Chipotle marketing chief resigns days after new CEO…

  • Mark Crumpacker, 54, will leave Chipotle effective March 15 after nine years with the company
  • His departure comes nine days after former Taco Bell CEO Brian Niccol was selected to lead Chipotle
  • Crumpacker pleaded guilty to cocaine possession in January 2017 but charges were dropped in January 2018 after he completed a treatment program
  • He was caught on a wire ordering cocaine to be delivered 13 times to his $2.5million apartment in 2016 

Chipotle’s chief marketing and strategy officer who was arrested in a massive cocaine sting two years ago has stepped down, just nine days after a new CEO took the reins at the troubled restaurant chain.

Mark Crumpacker, 54, will leave Chipotle effective March 15, according to a regulatory filing.
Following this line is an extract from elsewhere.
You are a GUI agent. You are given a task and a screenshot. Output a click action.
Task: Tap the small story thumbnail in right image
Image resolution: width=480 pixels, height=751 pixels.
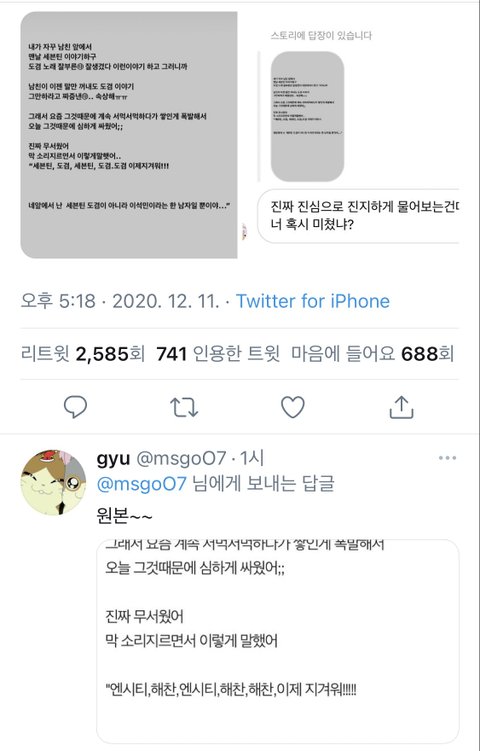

The company announced his departure on Wednesday. 

Chipotle in a statement thanked Crumpacker for his role in shaping and defining the brand since joining the company in January 2009, and said it would continue its marketing plans while finalizing plans for a new chief marketing officer.

Chipotle disappointed some investors in September 2016 when it reinstated Crumpacker just months after he was charged with multiple counts of cocaine possession. 

Brian Niccol

Changing of the guard: Mark Crumpacker’s (left) resignation was announced just nine days after Brian Niccol (right) was tapped as new CEO of Chipotle

Prosecutors said Crumpacker was caught on a wire ordering cocaine to be delivered 13 times to his $2.5million apartment on West 13th Street and spent $3,000 on the recreational drug. 

He pleaded guilty to drug possession charges in January 2017. Prosecutors agreed to dismiss the case if he received treatment for a year and stayed out of trouble.

After sticking to the program for the full course, the cocaine charges were dropped against him in January 2018.  

Crumpacker’s efforts, particularly food giveaways aimed at wooing back customers after a series of reputation-crushing food safety lapses in late 2015, were costly and failed to resonate with customers amid fierce competition from rival restaurant operators.

Some campaigns left customers and rival marketers scratching their heads. For example, Chipotle’s June 2017 buy-one-get-one-free advertisement for nurses showed a foil-wrapped burrito “dressed” in blue scrubs and a stethoscope. The text read “Code Burrito” – leaving some viewers to think of “Code Blue” medical emergencies.

Chipotle disclosed in a January filing that it had signed retention agreements of $1 million for Chief Financial Officer Jack Hartung and $600,000 for Crumpacker that would reward them for staying one year after a new CEO was appointed.

A Chipotle spokesman said Crumpacker will receive previously negotiated post-employment payments, including his retention bonus.

Hartung’s and Crumpacker’s retention agreements included several scenarios for payment upon their early departures – including reductions in duties and moving primary work locations by more than 30 miles.

Niccol took the helm from Chipotle founder Steve Ells on March 5 and is based at Chipotle’s Denver headquarters.

Ells and Crumpacker work from Chipotle’s New York office and Hartung is based in Chicago.